Yang cukup mengejutkan adalah ketika Turley mengungkap bahwa OpenAI sempat mencoba mengajak Google bekerja sama. Pada bulan Juli, OpenAI menghubungi Google untuk meminta akses ke teknologi pencariannya karena menghadapi masalah dengan penyedia layanan pencarian mereka saat itu. Walau Turley tidak menyebut secara spesifik siapa mitra yang bermasalah, publik mengetahui bahwa ChatGPT saat ini bekerja sama dengan Microsoft dan menggunakan mesin pencari Bing.

Sayangnya, tawaran kerja sama itu ditolak oleh Google pada Agustus. Alasannya? Google menganggap kolaborasi tersebut melibatkan terlalu banyak pihak yang dianggap sebagai kompetitor. Dalam dokumen yang dihadirkan di pengadilan, OpenAI bahkan menyatakan bahwa dukungan dari mitra seperti API Google dapat memberikan kualitas produk yang lebih baik bagi pengguna.
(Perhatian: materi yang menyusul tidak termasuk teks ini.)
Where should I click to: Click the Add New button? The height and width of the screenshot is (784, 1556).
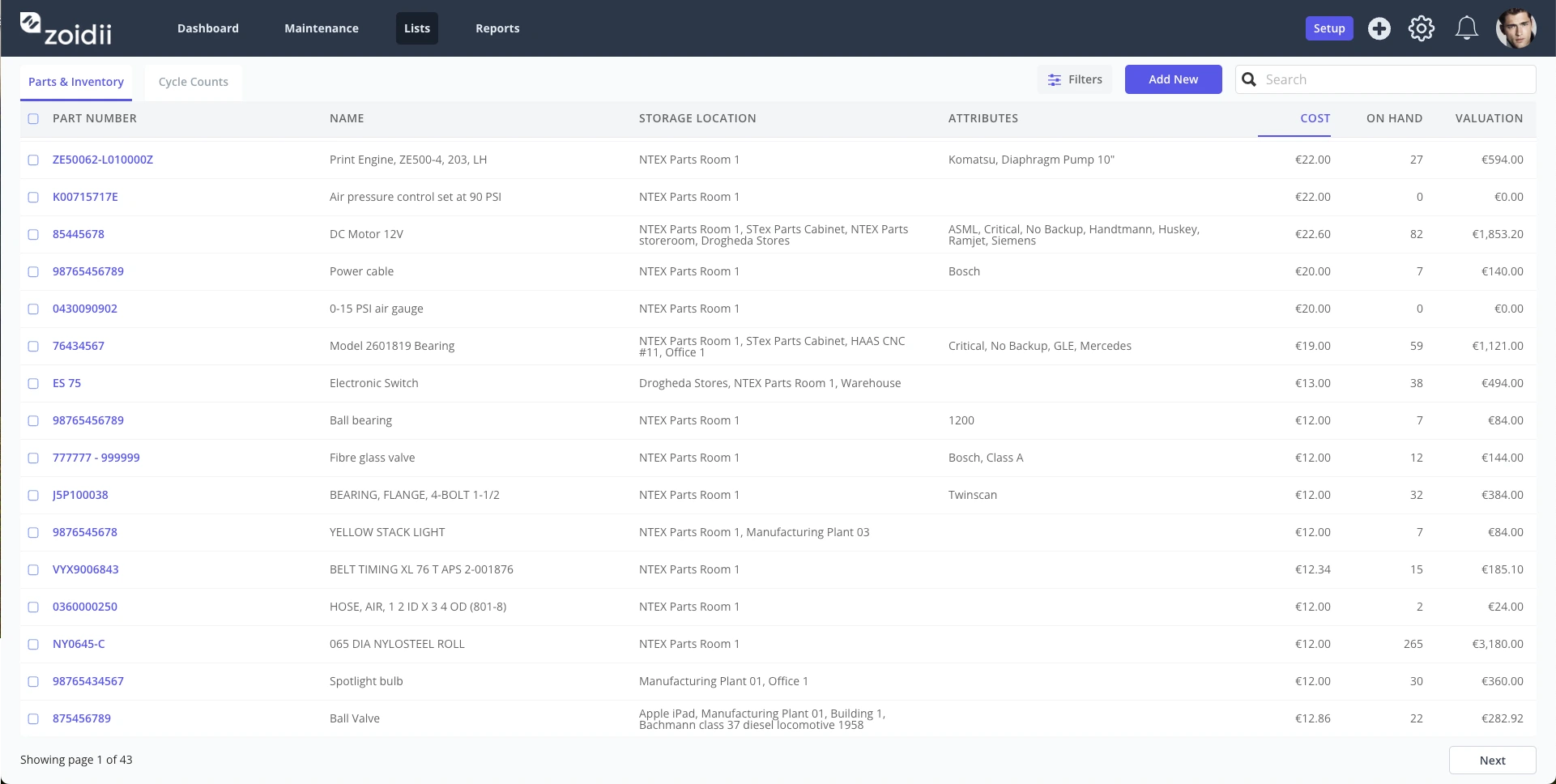(x=1173, y=79)
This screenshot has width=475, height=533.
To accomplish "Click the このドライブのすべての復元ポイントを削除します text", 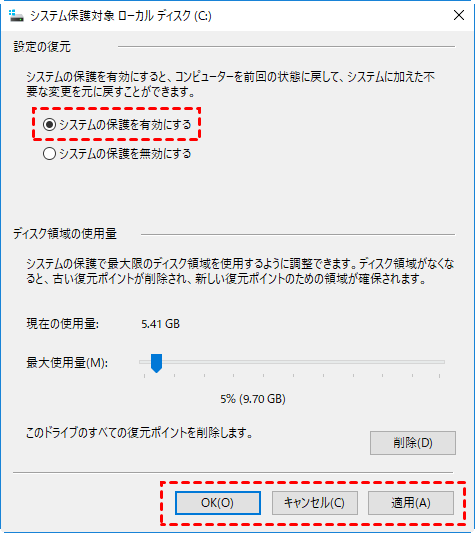I will click(x=139, y=433).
Turley juga mendukung penuh langkah Departemen Kehakiman AS dalam mendorong Google untuk membagikan data pencariannya kepada kompetitor. Menurutnya, hal itu akan mempercepat kemajuan teknologi seperti ChatGPT, terutama dalam kemampuannya memberikan jawaban yang lebih aktual, relevan, dan berbasis fakta. Ia menggambarkan teknologi pencarian sebagai “bahan bakar” utama untuk pengembangan sistem tanya jawab berbasis AI.
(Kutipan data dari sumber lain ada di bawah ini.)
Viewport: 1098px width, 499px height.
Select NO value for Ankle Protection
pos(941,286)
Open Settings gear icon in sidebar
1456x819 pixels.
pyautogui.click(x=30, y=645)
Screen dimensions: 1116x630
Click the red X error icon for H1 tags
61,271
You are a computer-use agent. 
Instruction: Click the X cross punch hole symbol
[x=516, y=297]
Jika gugatan ini dikabulkan dan Google dipaksa melakukan pemisahan bisnis, maka implikasinya akan sangat besar. Tak hanya terhadap Google, tetapi juga terhadap peta kekuatan teknologi global. Bayangkan, jika OpenAI mendapatkan akses langsung ke aset pencarian milik Google, maka ChatGPT bisa mengalami lompatan performa yang signifikan dan semakin mendominasi pasar AI.

Kasus ini juga memperlihatkan bahwa pertempuran dalam ranah AI tidak hanya ditentukan oleh kecanggihan teknologi, tetapi juga oleh akses ke data. Siapa yang memiliki data paling banyak dan paling berkualitas, dialah yang akan unggul dalam menciptakan AI yang paling pintar.
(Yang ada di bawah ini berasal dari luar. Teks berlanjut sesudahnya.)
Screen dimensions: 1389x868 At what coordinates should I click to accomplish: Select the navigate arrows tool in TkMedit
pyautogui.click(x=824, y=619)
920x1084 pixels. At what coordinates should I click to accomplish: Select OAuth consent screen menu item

Sidang ini menandai babak baru dalam sejarah teknologi modern. Bukan hanya memperdebatkan kekuasaan Google, tetapi juga masa depan AI dan siapa yang akan memimpin di bidang ini. Apakah dominasi Google akan berakhir dan terbuka jalan bagi pemain baru seperti OpenAI untuk tumbuh lebih cepat? Atau justru Google berhasil mempertahankan posisinya sebagai raksasa yang tak tergoyahkan?

Yang pasti, putusan sidang ini akan jadi titik penting dalam evolusi AI, kebijakan persaingan, dan masa depan teknologi global.